Use of LTHS with the HVAD, as described by Schmitto3,
became our standard technique in April 2016. Prior to this, two patients
underwent LTHS HVAD insertion. At the same time, we made VA ECMO our
primary method of supporting patients in severe cardiogenic shock. In
the preceding period, tMCS modality was dependent on surgeon preference,
and could include ECMO or a percutaneous or surgical VAD.
IABP therapy was used for patients declining on inotropes, or who were
inotrope-intolerant but not in severe shock (INTERMACS 2). Standard
approach until 2019 was femoral insertion, which precludes ambulation.
The goal was normalization of end-organ function and optimization of
hemodynamics prior to dLVAD. Patients who continued to decline on IABP
were converted to ECMO.
ECMO was initiated via peripheral cannulation. Distal perfusion cannulas
were inserted routinely. The preferred strategy to relieve pulmonary
edema was inotropes, followed by atrial septostomy5,6if necessary. Patients were managed in the cardiac surgery intensive
care unit by a dedicated ECMO team. Patients were extubated and allowed
to participate in physical therapy7, including
ambulation8. They were maintained on ECMO until
resolution of end-organ dysfunction and vascular congestion, although
dLVAD could be expedited in the face of ECMO complications.
Preoperative data were collected as near as possible to dLVAD implant.

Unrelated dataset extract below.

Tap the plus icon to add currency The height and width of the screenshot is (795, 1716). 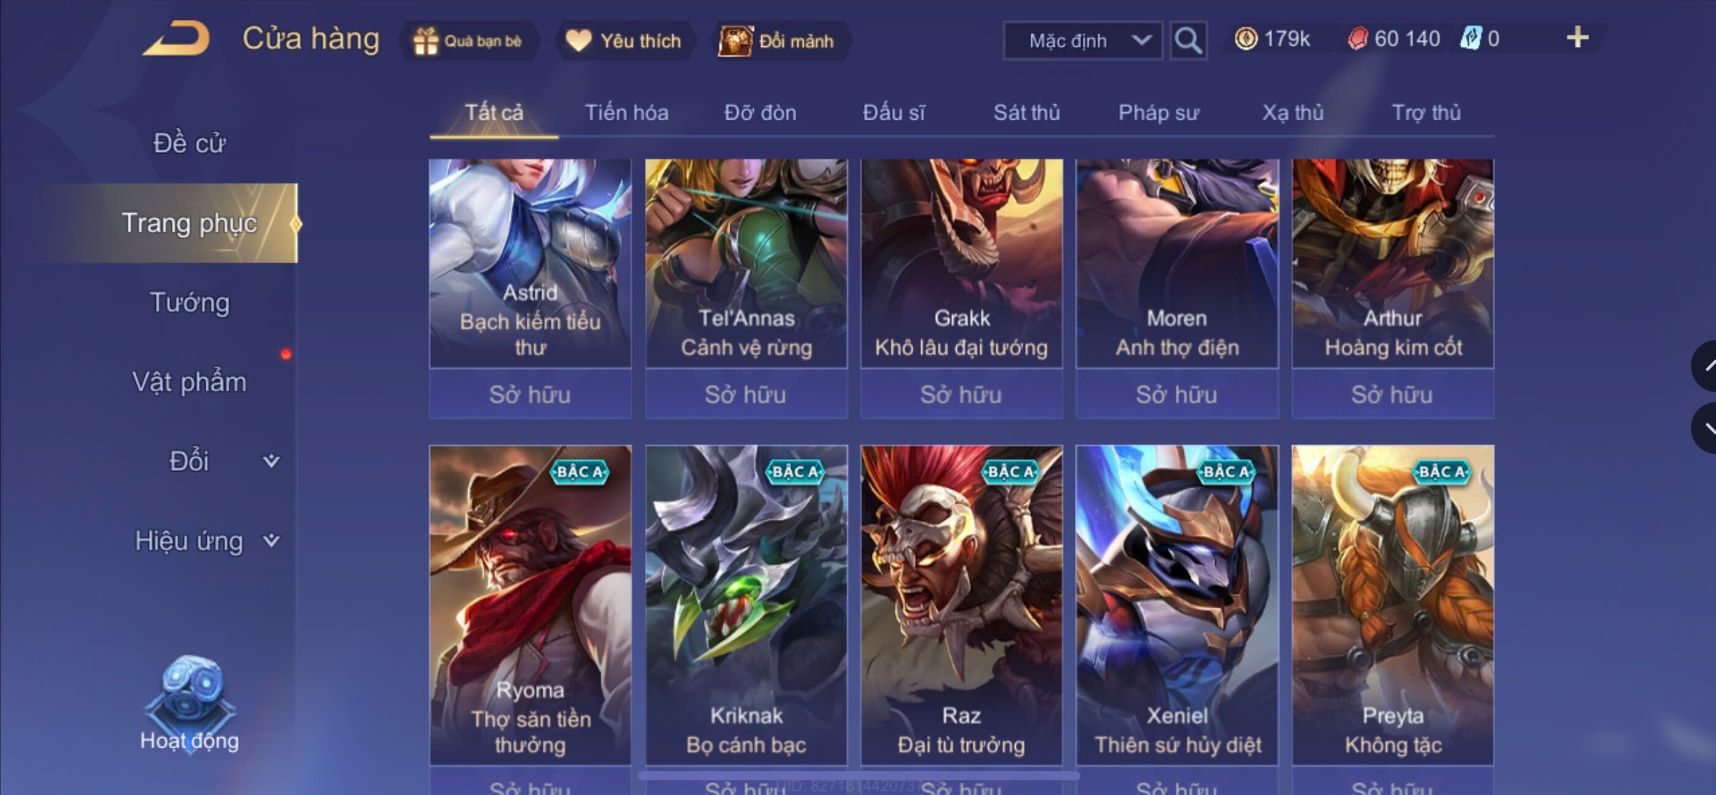coord(1577,38)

Exceptions were echocardiographic and hemodynamic data for ECMO
patients, which were collected prior to ECMO. Pre-tMCS laboratory data
were also collected. INTERMACS profile was determined by our
multidisciplinary MCS team. Based on the analyses of
Shah9,10, it is our practice to assign all ECMO
patients to INTERMACS 1, regardless of post-ECMO improvement. In
patients supported with more >1 modality of tMCS, the final
one prior to dLVAD was used for group assignment. Duration of tMCS was
based on the final run prior to dLVAD. Patients were assigned to the
tMCS groups if they had undergone support with either modality within a
week of dLVAD. Complications were defined per INTERMACS criteria and
included major and GI bleeding, device-related infection, and stroke
(CVA). These were evaluated during the early (<3 month) and
late (>3 month) postoperative periods. Patients were
followed through death, transplant/explant, or February 29, 2020.
Statistical analysis was performed with Statistica 13 (Dell, Inc; Tulsa,
OK). Normality was assessed with the Shapiro-Wilks and
Kolmogorov-Smirnov tests. Normally distributed data are reported as
mean±standard deviation, and non-normal data as median (interquartile
range) (IQR). Continuous variables were compared between the three
groups using one-way ANOVA for normally-distributed data, and the
Kruskal-Wallis test for non-normal data. Comparison of pre- and
post-tMCS variables between IABP and ECMO were made with a paired t-test
or Mann-Whitney U test. Categorical variables were compared with the
Pearson chi-squared test. Incidence rates for complications were
compared using Poisson regression. Kaplan-Meier curves were used to
depict survival by group, and were compared with the log-rank test. Ap -value <0.05 was considered significant.